EXERCISE AIM: Filter task. Return each line of the material that holds the string "height".

THE INPUT:
________

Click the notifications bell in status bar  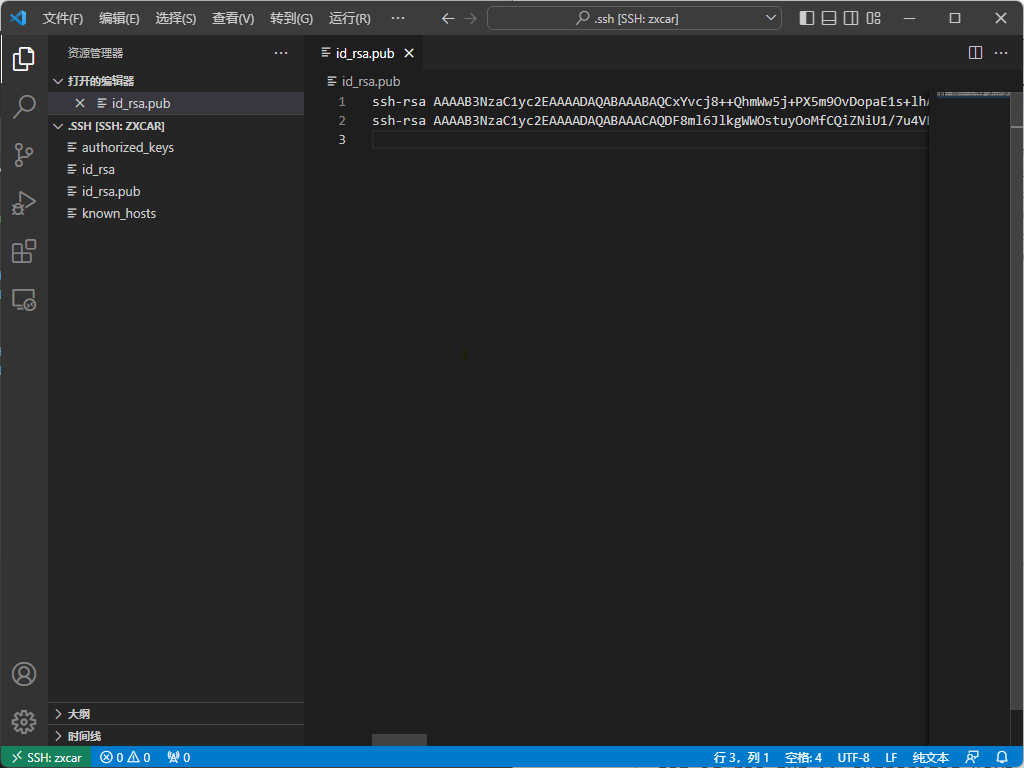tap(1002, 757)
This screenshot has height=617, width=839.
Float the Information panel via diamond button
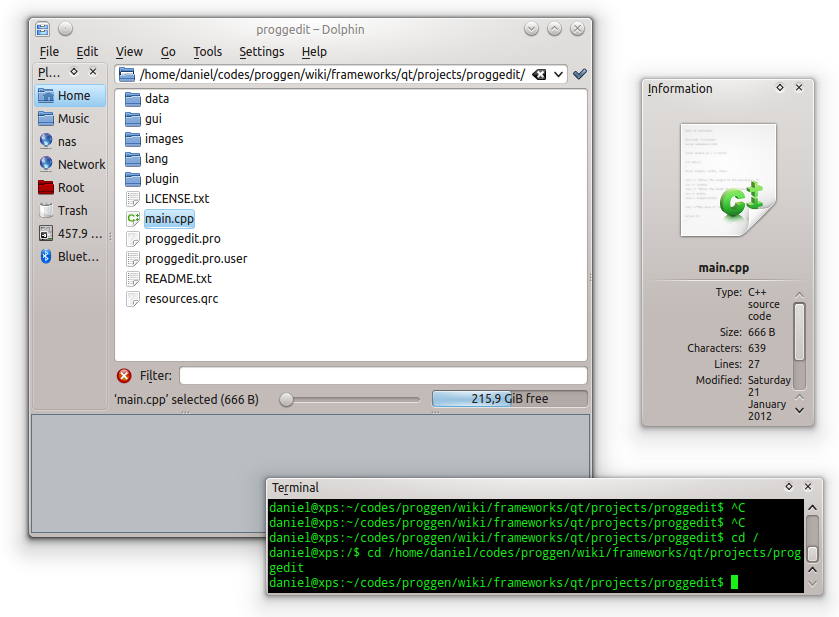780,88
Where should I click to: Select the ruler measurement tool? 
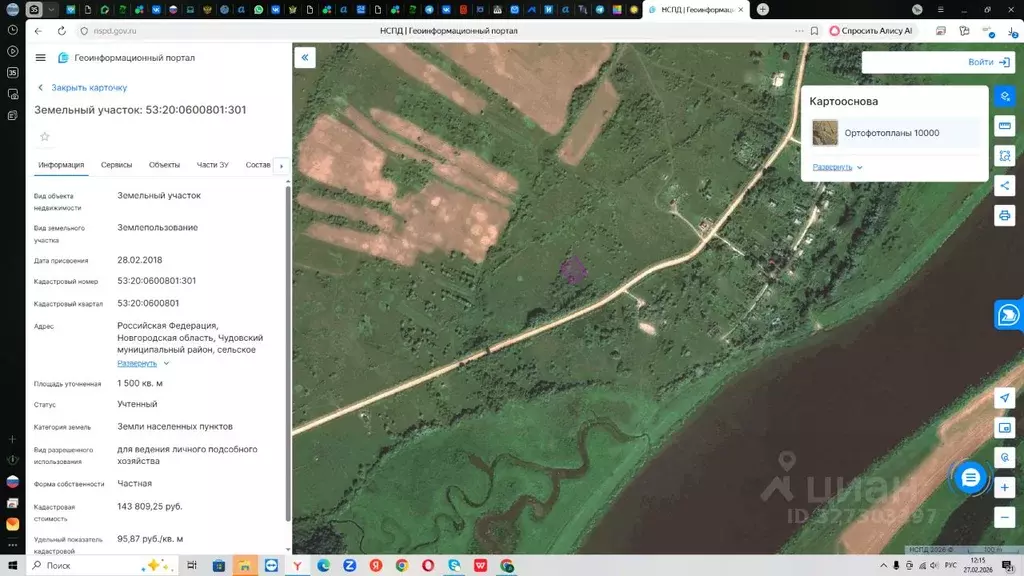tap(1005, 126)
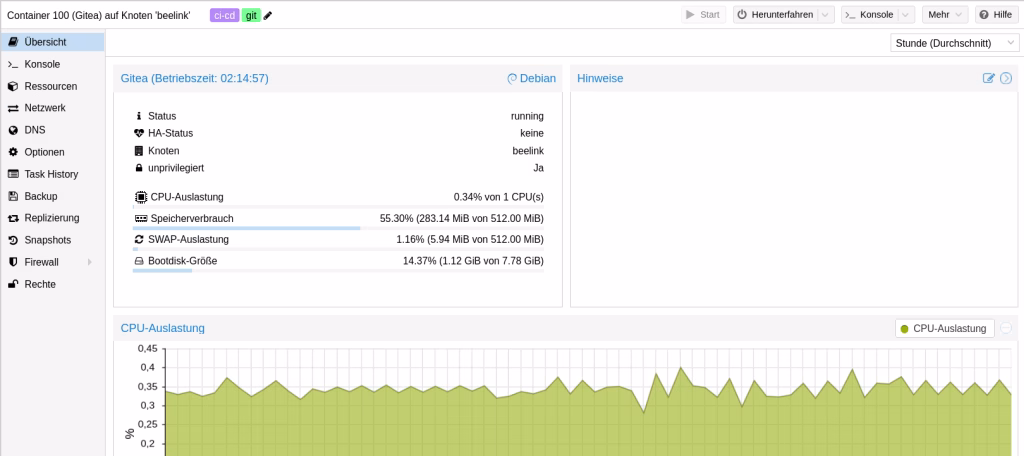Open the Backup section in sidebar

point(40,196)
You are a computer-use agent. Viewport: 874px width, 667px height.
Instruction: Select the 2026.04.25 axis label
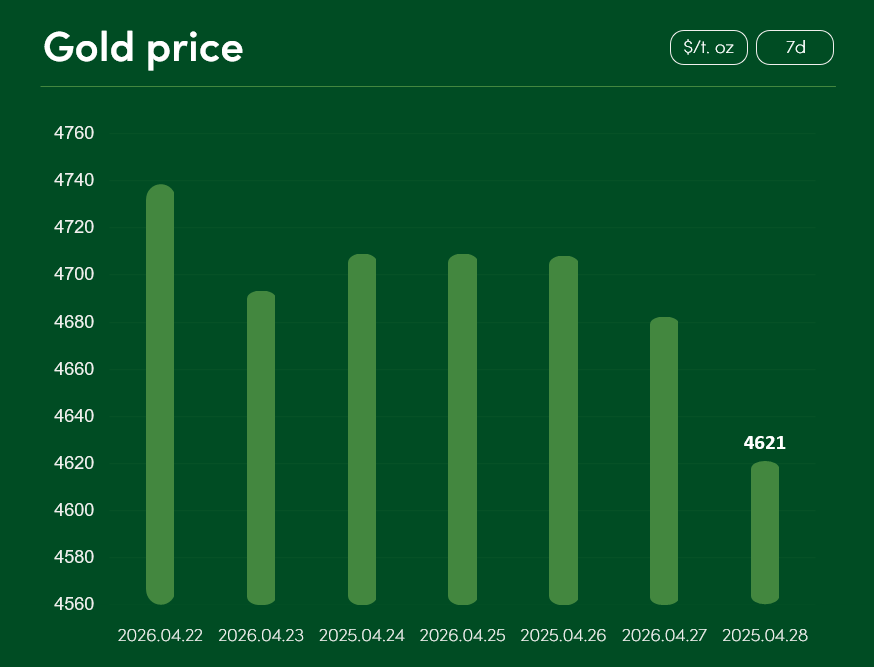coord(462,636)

________

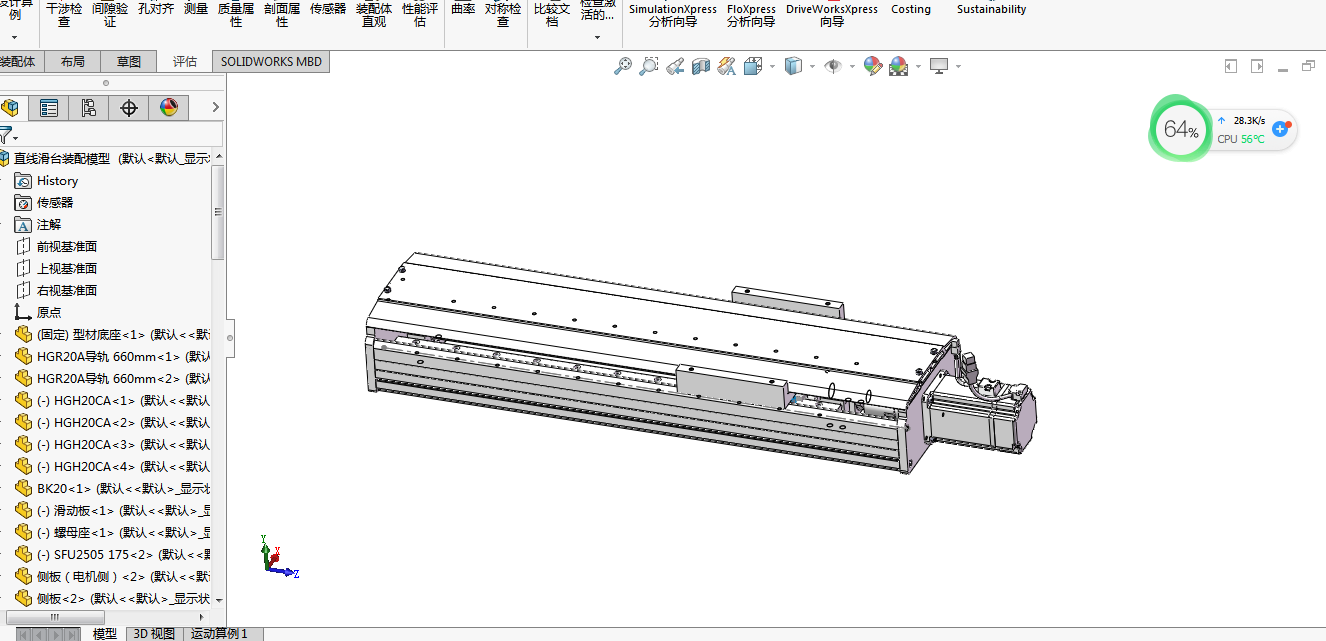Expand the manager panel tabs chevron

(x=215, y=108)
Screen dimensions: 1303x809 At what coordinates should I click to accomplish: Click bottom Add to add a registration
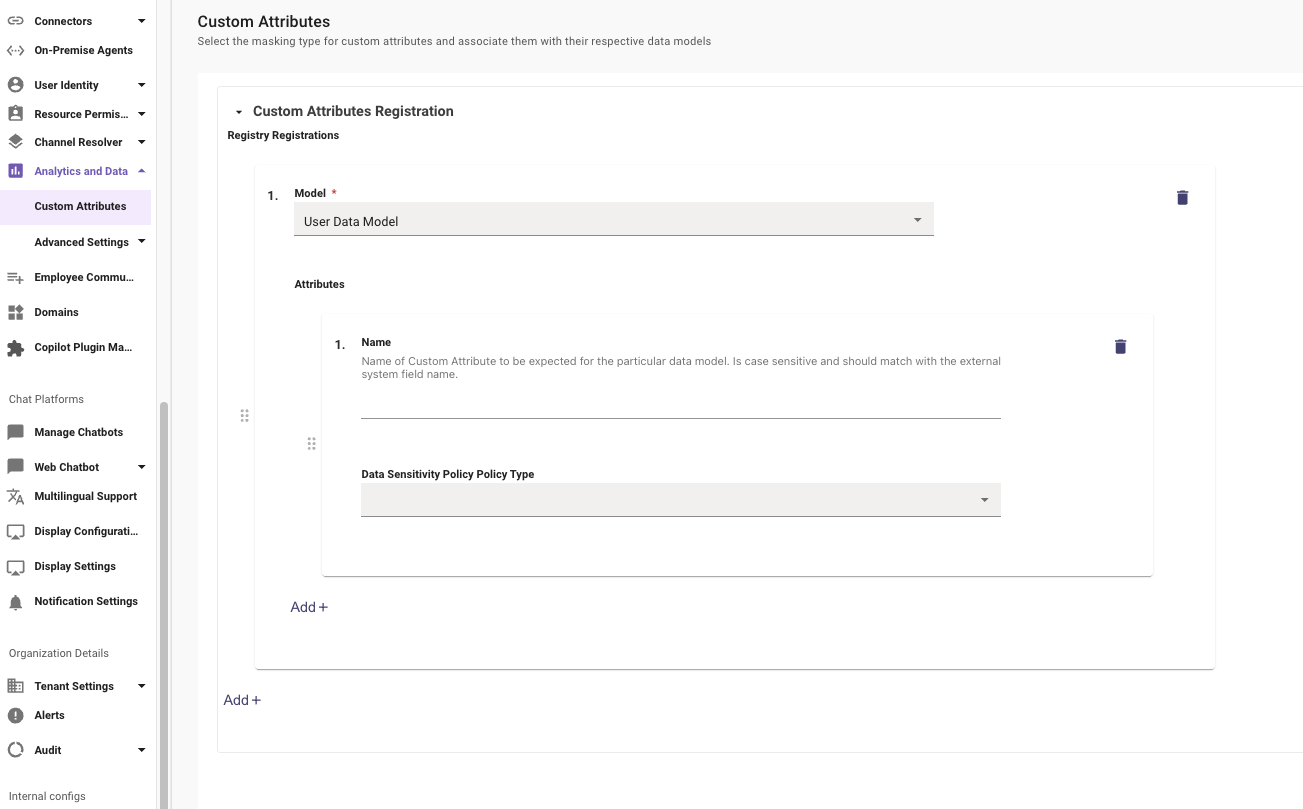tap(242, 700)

________

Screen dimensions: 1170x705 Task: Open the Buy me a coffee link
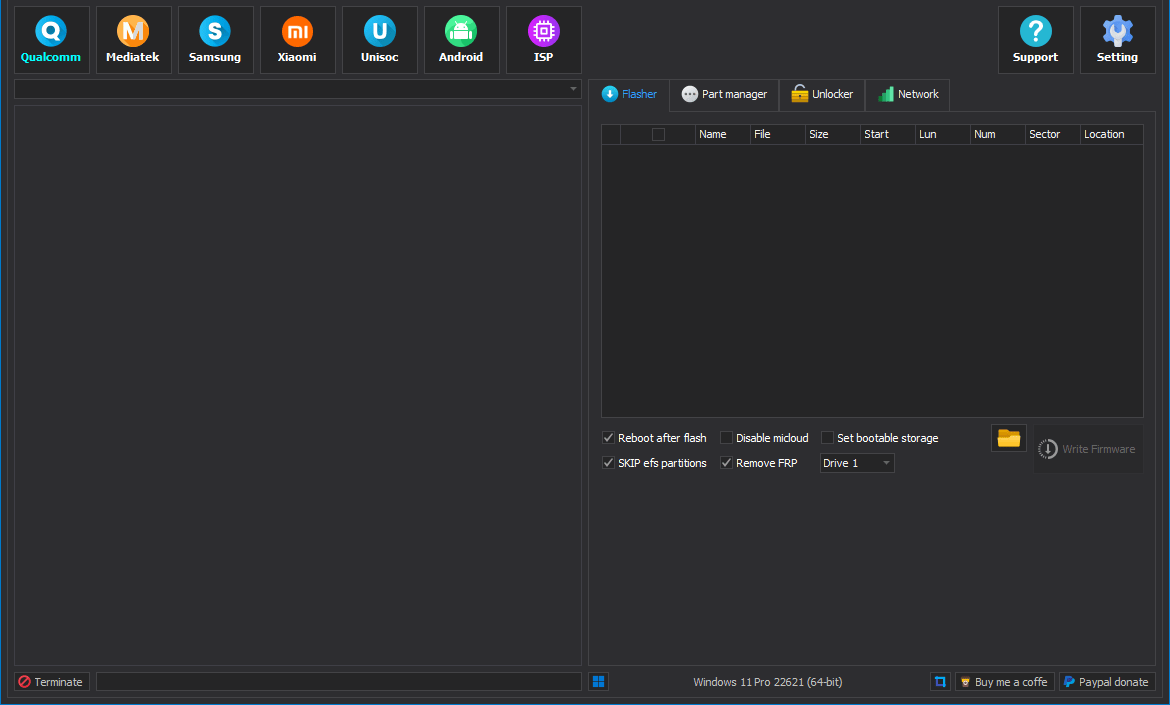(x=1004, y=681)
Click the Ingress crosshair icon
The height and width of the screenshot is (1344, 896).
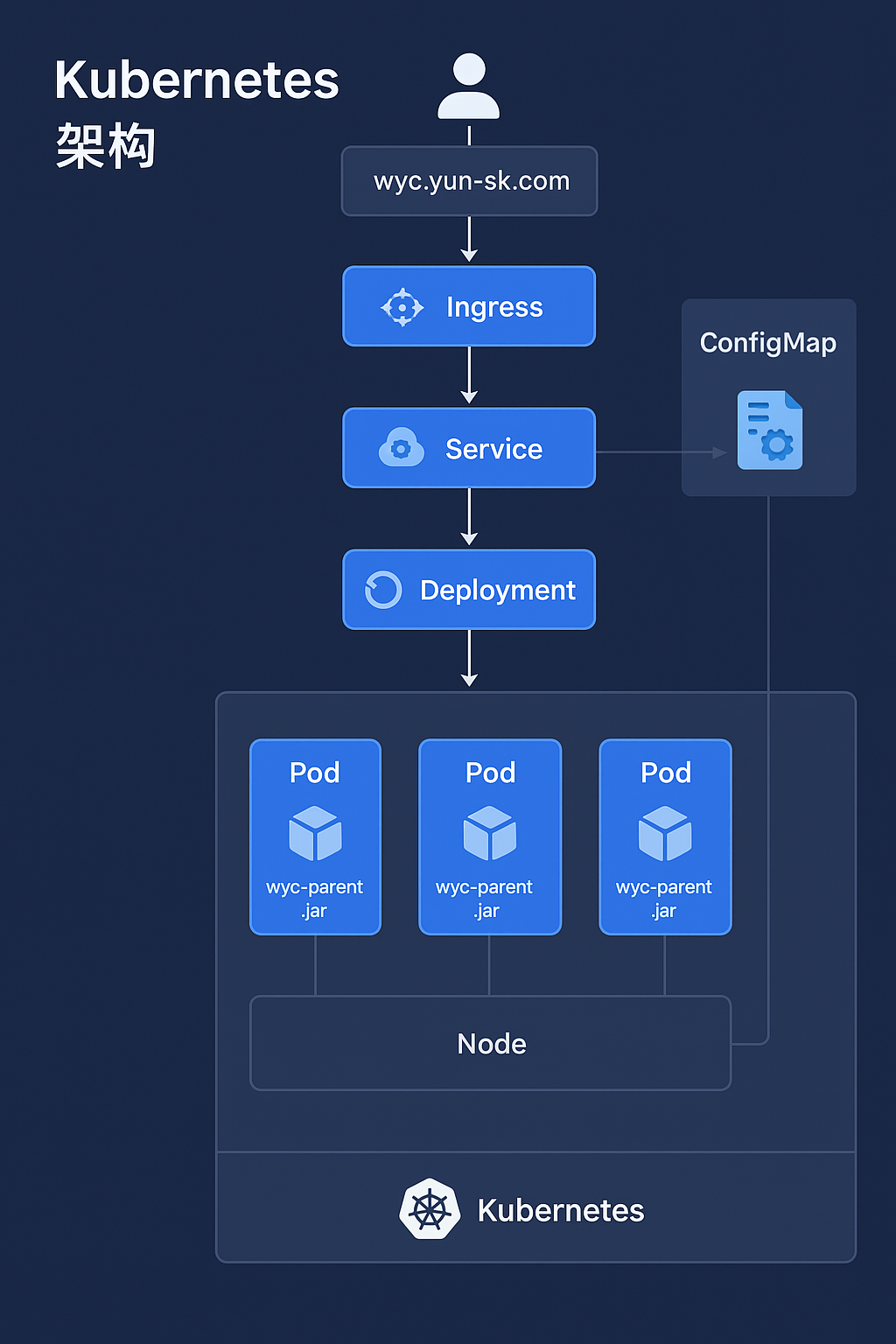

________

RESPONSE TO THE EXERCISE:
This screenshot has height=617, width=839.
You are a computer-use agent. Viewport: 874px width, 667px height.
The height and width of the screenshot is (1344, 896).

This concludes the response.